* [BRIEF 1]
Answer these questions from the text on headspace:
(a) According to the text, what is the most common reason for leaving more than the required headspace in a jar?
(b) How much headspace does the writer often leave in jars that contain meat?
(c) What may the writer do with the last little bit of food instead of canning it?

* [TEXT]
* * * *

So respect headspace. Period!

In addition, headspace recommendations are always minimum recommendations. In other words, if your recipe calls for a one-inch headspace, then you need to leave at least one inch of space between the top of the food and the lip of the jar. That’s not to say that you can’t leave more than one inch of headspace … you just need to leave at least that much.

The most common reason for leaving more than the required headspace in a jar is because that’s the last jar in a batch. Most people follow the tradition of immediately refrigerating and then eating their orphan (less than full) jar first … and I’m not discounting that practice. I often do it myself, especially when it comes to fruit spreads. Someone’s got to taste them to see how they came out, right? :)

However, don’t be afraid to put your partially-filled jars on your shelf, too … or afraid of going with somewhat-more-than-required when it comes to headspace, especially on items that you know you’re going to eat within the first year after canning them. I often leave anywhere between one and a half inches to three inches of headspace in jars that contain meat, because I think more about serving size on the eating end of canning, than I think … “Oh, I’ve got to fill this jar up to 100% capacity … or I’m not being 100% efficient.”

Yes, there are a couple of different things you need to take into consideration (beyond some inefficiency in my total jar and shelf capacity) when you decide to leave more headspace than a food normally requires. First, when you lower the volume of food in the jar, you lower the total amount of thermal mass in the jar: the amount of food that’s currently trying to absorb and deal with the heat you’re throwing at it.

To understand what that means, think back to our pot of soup. When you put one cup of food in one pot, and two cups of food in another pot … and then you cook the two pots over the same heat for the same duration … what happens? Yes, the pot with one cup of food in it will cook twice as much as the pot with two cups of food in it. The same thing happens in your canning jars when you put different amounts of food in the same size jars … and then can them together together in the same canner, using the time-frame established for full jars. The jar with less food in it will cook more inside the jar than the jar that holds more food. Therefore–in the case of orphans and pressure-canning–I try not to have *too* much of a difference between the level of food in my jars. I either even out the difference over several jars (without pushing into my required headspace on any one jar), or I just don’t can that last little bit. I may just decide to cook it for a snack while I’m canning the rest of the jars.

* * * *

* [SOURCE MATERIAL]
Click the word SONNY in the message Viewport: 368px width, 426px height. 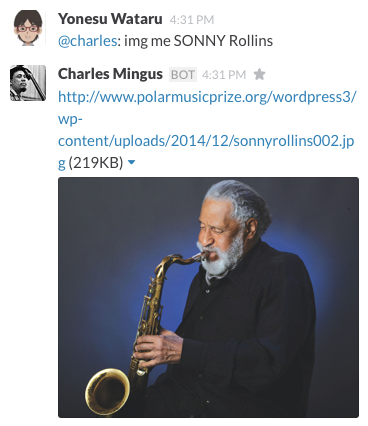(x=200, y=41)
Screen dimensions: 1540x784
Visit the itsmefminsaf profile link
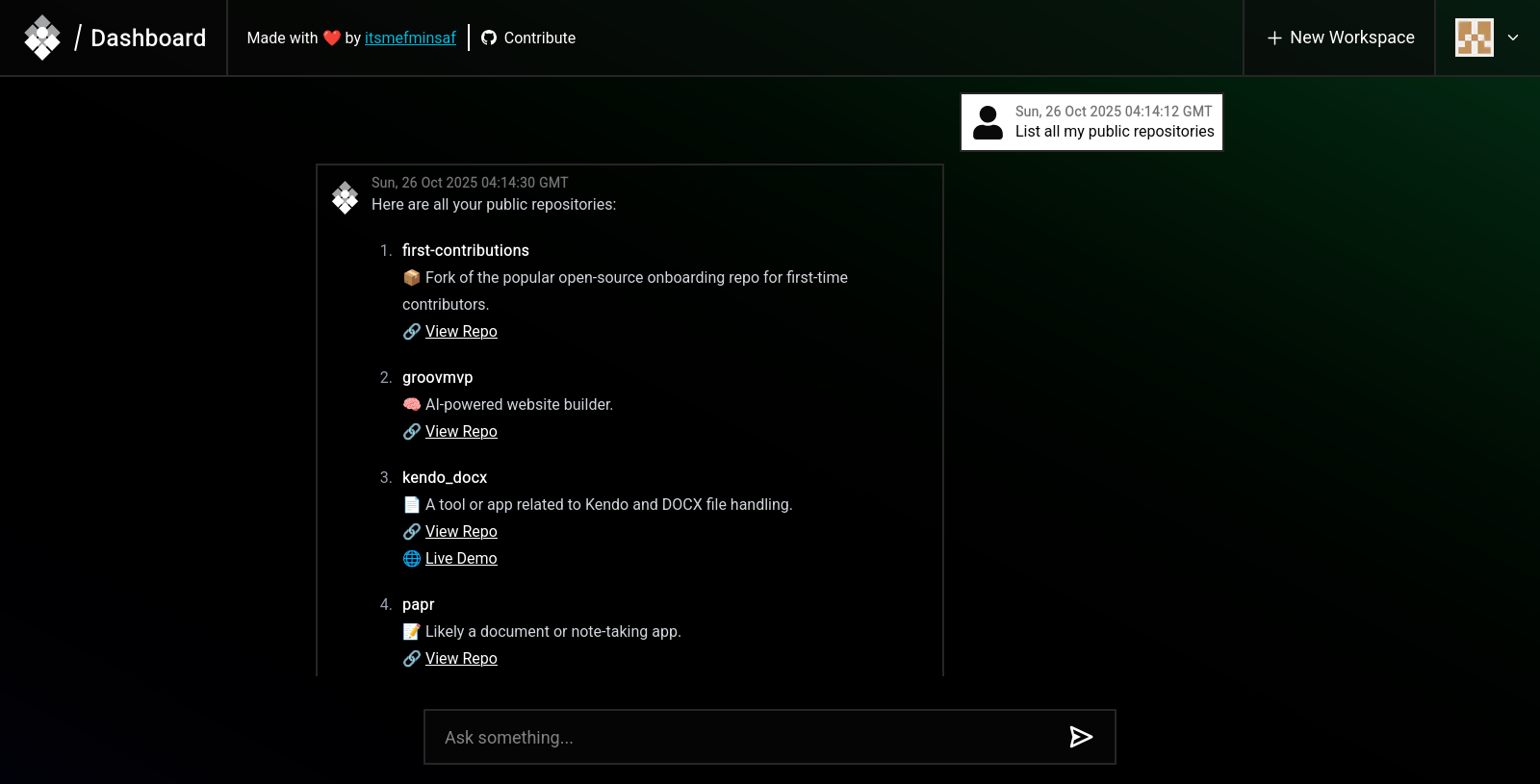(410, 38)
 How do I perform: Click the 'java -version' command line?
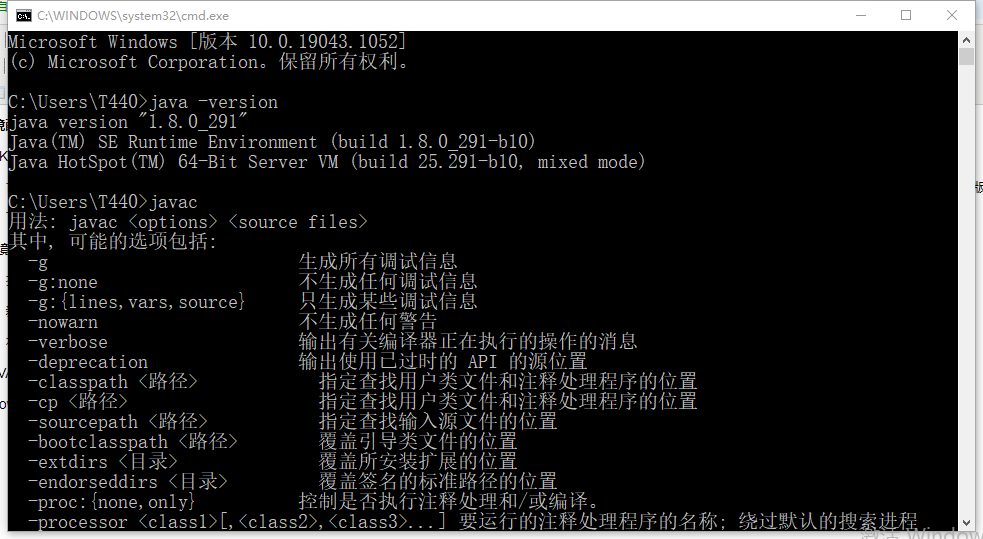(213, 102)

* * * *

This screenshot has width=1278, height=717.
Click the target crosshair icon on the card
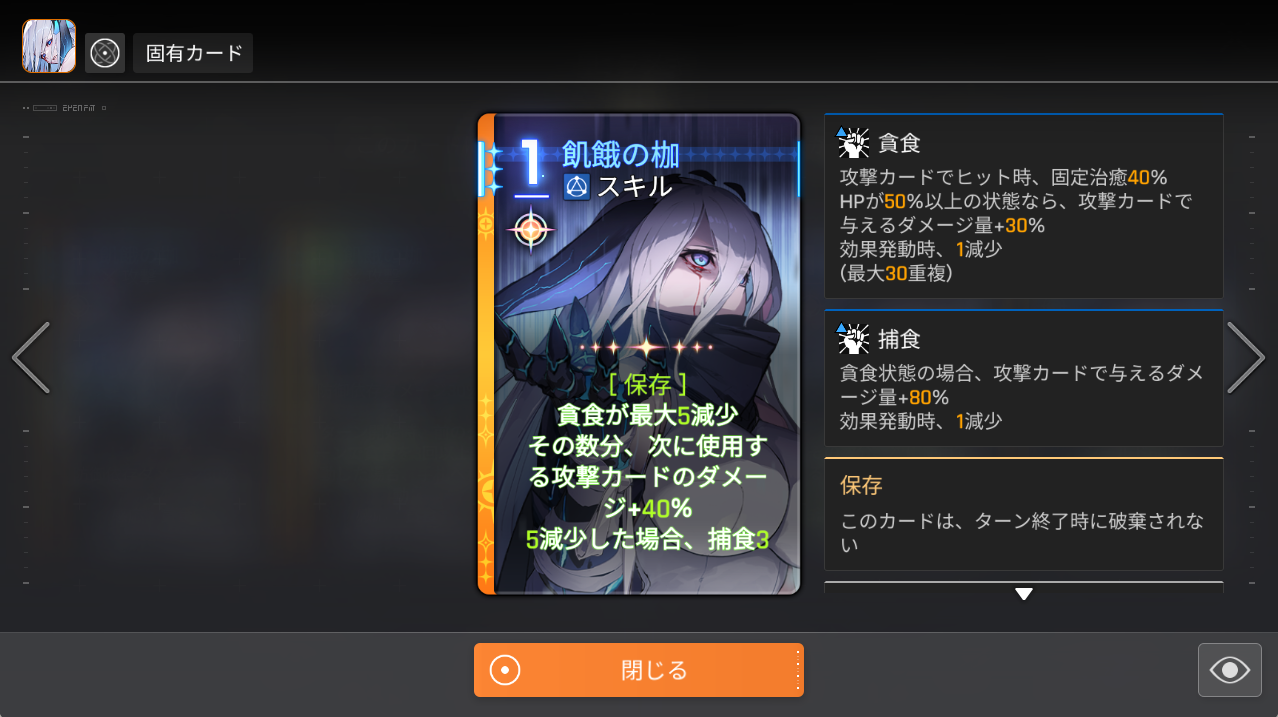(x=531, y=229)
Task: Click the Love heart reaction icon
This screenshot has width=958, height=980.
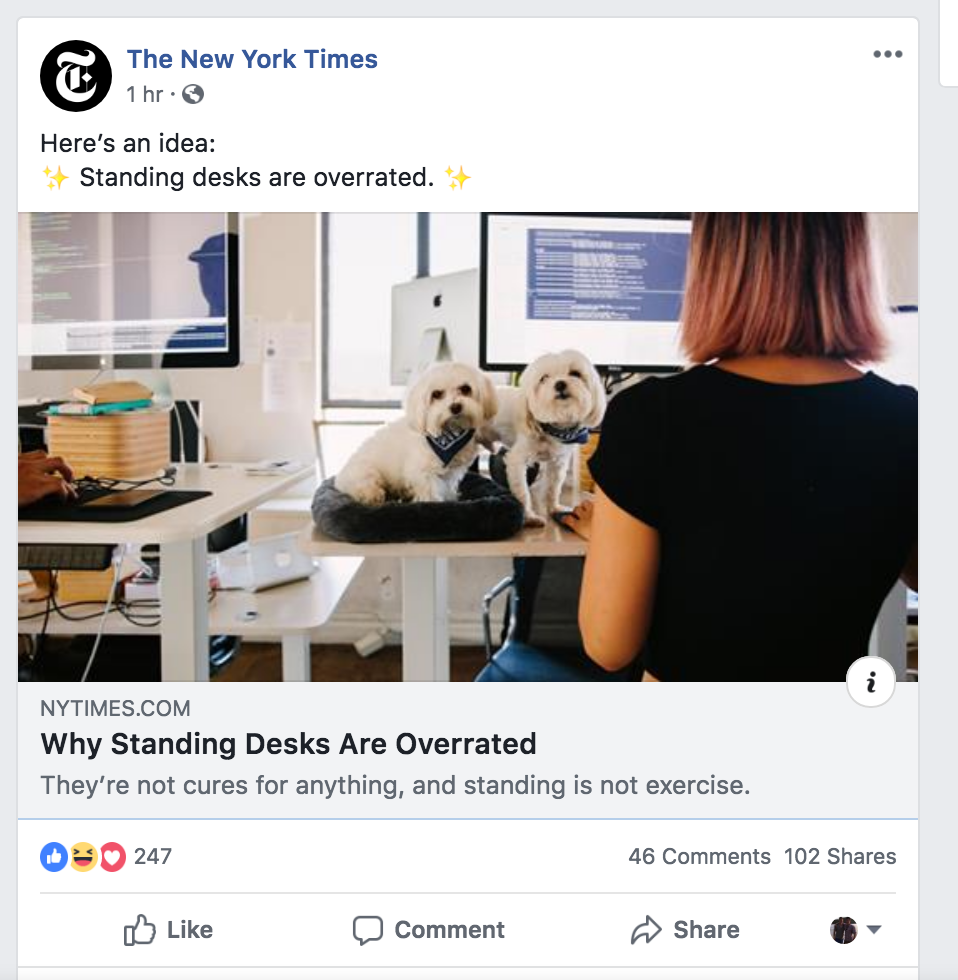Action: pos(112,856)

* * * *

* [BRIEF 2] Rewrite the stretch of rows from the line containing "Task: Click the Love heart reaction icon" through the line containing "Action: pos(112,856)", replacing "Love heart" with "red heart" and keeping everything else the same. Leave the pictures out of your answer.

* [EXPECTED OUTPUT 1]
(a) That jar is the last jar in a batch.
(b) Anywhere between one and a half inches and three inches.
(c) Cook it for a snack while canning the rest of the jars.

* [EXPECTED OUTPUT 2]
Task: Click the red heart reaction icon
This screenshot has width=958, height=980.
Action: pos(112,856)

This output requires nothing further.